**Prompt**
Transcribe exactly the line containing "Given: Click the Level Dx2 badge icon" and every line after it, through the end of the records below.

**Exercise inputs**
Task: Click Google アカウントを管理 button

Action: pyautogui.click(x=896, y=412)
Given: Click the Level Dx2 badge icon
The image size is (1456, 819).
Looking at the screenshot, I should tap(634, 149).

**Answer box**
Given: Click the Level Dx2 badge icon
The image size is (1456, 819).
Looking at the screenshot, I should tap(634, 149).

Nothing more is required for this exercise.